Read this article in Spanish here.
Read Part I of this article here.
“I pledge allegiance to the flag of the United States of America,” the American kid recites in school.
“Journalism is the throat and tongue of the Communist Party,” the Shanghai University student writes into her journalism assignments.
Welcome to Freedom of Expression in a rote world, and welcome to a brief and personal history of restrictions on a free press from an American journalism professor at the University of Kentucky.
For a glimpse into China’s surge in international communications, please turn to a companion piece, “Part I: A Chinese View,” written by lecturer Zhang Siqi, who teaches international journalism at Jilin University in Changchun, China.
For now, sit back and reflect on how China’s voice in a noisy news media world can be heard through a quick content analysis and seen through a historical perspective, including echoes of early America, Francisco Franco’s Spain and the Basque conflict, and Vladimir Putin’s Russia.
Spoiler alert: If you are looking for a clear picture of China, you have never been there. Any time you hear “China,” ask yourself: which one? The rich one or the poor one, the urban one or the rural one, the coastal one or the one inland.
China is too big and complex, too old and too new, to be confined to one view. Or, as I was told after making a simple request on my first visit to China, “It’s complicated.”
So, just for fun, let’s take a peek at front-page newspaper headlines from the New York Times and the Chicago Tribune on the same days for three weeks in July and compare them with the People’s Daily, an official government paper with Chinese headlines, and China Daily, the largest English-language newspaper in China. Both Chinese papers are based in Beijing.
The content analysis was conducted by Associate Professor Liu Xueyi at Jilin University’s College of Journalism and Communication, using front pages from July 1 to 21, 2014, displayed on the Freedom Forum’s Newseum website.
The study involved 41 headlines with U.S. or Chinese references, 22 headlines in the Chinese newspapers and 19 in the American papers. The study shows the Chinese newspapers focused on the U.S. twice as often (8 headlines) as the U.S. papers mentioned China (4 headlines). The Chinese papers made U.S. stories a top news item 5 of 8 times compared with the New York Times making stories about China a top item 2 of 4 times. No Chicago Tribune headlines mentioned China.

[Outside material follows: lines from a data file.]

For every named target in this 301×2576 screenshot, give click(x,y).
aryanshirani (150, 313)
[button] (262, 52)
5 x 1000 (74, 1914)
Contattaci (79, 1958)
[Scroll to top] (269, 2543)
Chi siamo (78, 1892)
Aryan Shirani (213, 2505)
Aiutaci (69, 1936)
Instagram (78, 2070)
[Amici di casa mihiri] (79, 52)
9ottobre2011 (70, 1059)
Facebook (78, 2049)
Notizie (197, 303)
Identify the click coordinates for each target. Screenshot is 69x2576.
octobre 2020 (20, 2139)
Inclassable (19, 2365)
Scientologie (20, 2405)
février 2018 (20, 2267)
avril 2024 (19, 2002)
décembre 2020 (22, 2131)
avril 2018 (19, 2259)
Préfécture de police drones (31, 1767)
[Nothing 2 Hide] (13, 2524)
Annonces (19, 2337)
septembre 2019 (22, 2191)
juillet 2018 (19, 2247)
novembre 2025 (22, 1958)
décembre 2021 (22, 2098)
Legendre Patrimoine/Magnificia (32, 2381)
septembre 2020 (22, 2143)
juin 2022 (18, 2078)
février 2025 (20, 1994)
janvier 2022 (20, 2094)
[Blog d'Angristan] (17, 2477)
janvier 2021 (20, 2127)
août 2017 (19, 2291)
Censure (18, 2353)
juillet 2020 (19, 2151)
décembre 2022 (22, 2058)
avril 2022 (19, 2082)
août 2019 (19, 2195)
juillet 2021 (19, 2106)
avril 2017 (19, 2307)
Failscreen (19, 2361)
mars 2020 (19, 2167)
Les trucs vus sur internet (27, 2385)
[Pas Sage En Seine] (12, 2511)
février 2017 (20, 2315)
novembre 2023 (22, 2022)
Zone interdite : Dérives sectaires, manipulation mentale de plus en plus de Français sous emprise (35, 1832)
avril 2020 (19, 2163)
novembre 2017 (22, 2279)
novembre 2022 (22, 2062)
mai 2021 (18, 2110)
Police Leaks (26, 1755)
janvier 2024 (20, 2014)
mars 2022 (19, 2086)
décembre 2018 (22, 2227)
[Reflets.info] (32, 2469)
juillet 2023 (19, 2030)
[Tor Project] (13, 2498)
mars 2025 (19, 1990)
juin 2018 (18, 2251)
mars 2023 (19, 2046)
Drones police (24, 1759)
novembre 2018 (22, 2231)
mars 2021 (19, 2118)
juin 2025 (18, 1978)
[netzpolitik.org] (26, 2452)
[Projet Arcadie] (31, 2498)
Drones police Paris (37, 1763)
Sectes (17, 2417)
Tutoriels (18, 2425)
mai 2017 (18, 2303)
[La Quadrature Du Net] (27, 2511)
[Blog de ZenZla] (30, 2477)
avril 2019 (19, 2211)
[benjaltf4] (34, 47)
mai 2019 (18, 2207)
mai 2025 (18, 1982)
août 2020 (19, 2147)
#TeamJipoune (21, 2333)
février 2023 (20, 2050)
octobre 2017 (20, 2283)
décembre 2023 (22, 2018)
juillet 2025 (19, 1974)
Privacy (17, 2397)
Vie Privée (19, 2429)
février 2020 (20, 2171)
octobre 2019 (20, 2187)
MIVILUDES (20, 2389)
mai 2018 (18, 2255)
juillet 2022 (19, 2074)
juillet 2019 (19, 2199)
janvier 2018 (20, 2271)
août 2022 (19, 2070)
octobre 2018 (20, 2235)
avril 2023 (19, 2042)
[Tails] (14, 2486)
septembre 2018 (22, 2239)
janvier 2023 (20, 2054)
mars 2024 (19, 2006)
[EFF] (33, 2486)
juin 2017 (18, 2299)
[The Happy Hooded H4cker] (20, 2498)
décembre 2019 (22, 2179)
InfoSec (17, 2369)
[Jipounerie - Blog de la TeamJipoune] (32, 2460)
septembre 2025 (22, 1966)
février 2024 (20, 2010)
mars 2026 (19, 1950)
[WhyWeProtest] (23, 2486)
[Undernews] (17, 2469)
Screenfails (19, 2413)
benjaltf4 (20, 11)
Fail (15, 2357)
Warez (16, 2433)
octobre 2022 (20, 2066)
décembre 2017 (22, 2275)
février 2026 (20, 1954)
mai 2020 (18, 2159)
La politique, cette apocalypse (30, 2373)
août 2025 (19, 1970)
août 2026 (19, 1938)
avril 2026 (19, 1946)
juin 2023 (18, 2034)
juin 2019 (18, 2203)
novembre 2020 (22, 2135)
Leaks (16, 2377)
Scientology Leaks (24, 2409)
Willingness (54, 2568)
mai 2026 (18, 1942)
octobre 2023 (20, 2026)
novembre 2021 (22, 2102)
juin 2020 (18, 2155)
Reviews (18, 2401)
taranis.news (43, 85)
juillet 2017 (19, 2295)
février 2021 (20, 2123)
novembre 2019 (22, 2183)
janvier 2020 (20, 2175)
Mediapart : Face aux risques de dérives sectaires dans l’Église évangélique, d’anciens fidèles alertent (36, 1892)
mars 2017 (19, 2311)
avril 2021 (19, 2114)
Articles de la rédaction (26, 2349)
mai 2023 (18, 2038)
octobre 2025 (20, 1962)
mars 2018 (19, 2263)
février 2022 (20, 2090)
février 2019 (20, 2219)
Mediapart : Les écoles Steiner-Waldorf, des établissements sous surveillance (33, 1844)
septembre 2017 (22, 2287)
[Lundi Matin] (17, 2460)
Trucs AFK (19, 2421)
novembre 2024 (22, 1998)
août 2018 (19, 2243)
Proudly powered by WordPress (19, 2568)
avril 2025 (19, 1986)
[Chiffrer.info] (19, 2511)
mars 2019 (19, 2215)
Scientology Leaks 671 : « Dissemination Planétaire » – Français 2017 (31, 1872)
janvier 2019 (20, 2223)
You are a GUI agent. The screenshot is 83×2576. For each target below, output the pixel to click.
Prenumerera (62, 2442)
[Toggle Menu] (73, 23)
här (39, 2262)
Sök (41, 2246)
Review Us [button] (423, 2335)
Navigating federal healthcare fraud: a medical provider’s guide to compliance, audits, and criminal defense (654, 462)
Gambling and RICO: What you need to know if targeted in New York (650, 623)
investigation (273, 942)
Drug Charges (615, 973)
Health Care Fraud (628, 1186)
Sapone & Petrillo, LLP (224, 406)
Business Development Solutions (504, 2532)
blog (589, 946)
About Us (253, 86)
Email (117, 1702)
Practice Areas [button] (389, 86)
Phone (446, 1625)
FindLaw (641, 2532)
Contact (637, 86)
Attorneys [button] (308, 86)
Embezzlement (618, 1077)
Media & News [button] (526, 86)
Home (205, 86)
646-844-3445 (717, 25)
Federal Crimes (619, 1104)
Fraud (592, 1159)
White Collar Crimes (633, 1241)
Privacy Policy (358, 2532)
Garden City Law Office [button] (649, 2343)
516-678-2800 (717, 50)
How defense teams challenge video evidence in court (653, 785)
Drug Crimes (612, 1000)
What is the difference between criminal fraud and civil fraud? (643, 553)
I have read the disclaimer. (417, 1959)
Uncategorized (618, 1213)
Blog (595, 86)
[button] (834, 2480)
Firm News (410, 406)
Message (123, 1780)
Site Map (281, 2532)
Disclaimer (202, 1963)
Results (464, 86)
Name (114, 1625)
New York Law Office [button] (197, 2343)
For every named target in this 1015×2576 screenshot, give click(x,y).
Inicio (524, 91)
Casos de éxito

Topics included “A bonanza for China’s elite” on an I.P.O. stock deal (New York Times, July 21), “Chinese face tougher hurdles for Ivy League schools” (China Daily, July 18), “Xi Jinping speaking to Barack Obama via phone” about Iran and North Korea (People’s Daily, July 16), and “U.S. tariffs aimed at cheap steel imports” (Chicago Tribune, July 12).
Leave it to China Daily to balance celebrity with sobriety with headlines ranging from “China film ‘goddess’ to tie knot with her Korean director” (July 3) to “China, U.S. aim to cleanse lingering wounds with high-level dialogue” (July 10).
Thanks to professor Liu’s analysis, we can hear the loud voice of the New York Times in America on international news (17 of the 19 headlines, only 2 from the Chicago Tribune) and the formal voice of China through the People’s Daily (“A grand gathering is held to mark the beginning of the 77th anniversary of the Chinese People’s War of Resistance Against Japanese Aggressions in Beijing; Chinese President Xi Jinping attended the ceremony and delivered an important speech”).
I tell people I’ve never been to China; I’ve just been to Shanghai several times. No joke: If you follow news coming from China, you are most likely to see or hear a Shanghai dateline.
That’s because history matters: Russians fled to Shanghai after the 1917 revolution, and before World War II the city brimmed with British, French, Americans, and Germans engaged in trade, finance, and investments.
All that Western culture, including an appreciation for a free press, makes Shanghai as different from Beijing as a red dress is different from a gold star.
In 2010, when I became the first University of Kentucky journalism professor in residence at Shanghai University, I was confronted with questions about Freedom of Expression.
Tough to say, I would tell the students, as I have no fluency in Mandarin Chinese, I have spent precious little time in China, and I honestly believe you, the students, have more knowledge and expertise on the topic than I do.
Not to disappoint (after all I am a professor), I ended up giving answers that were either philosophical, historical, or personal.
Philosophically, I told the students, journalists from every era and on every continent have been forced to deal with restrictions. That does not mean that great journalism is impossible, only that it is extremely difficult and its results are often incremental.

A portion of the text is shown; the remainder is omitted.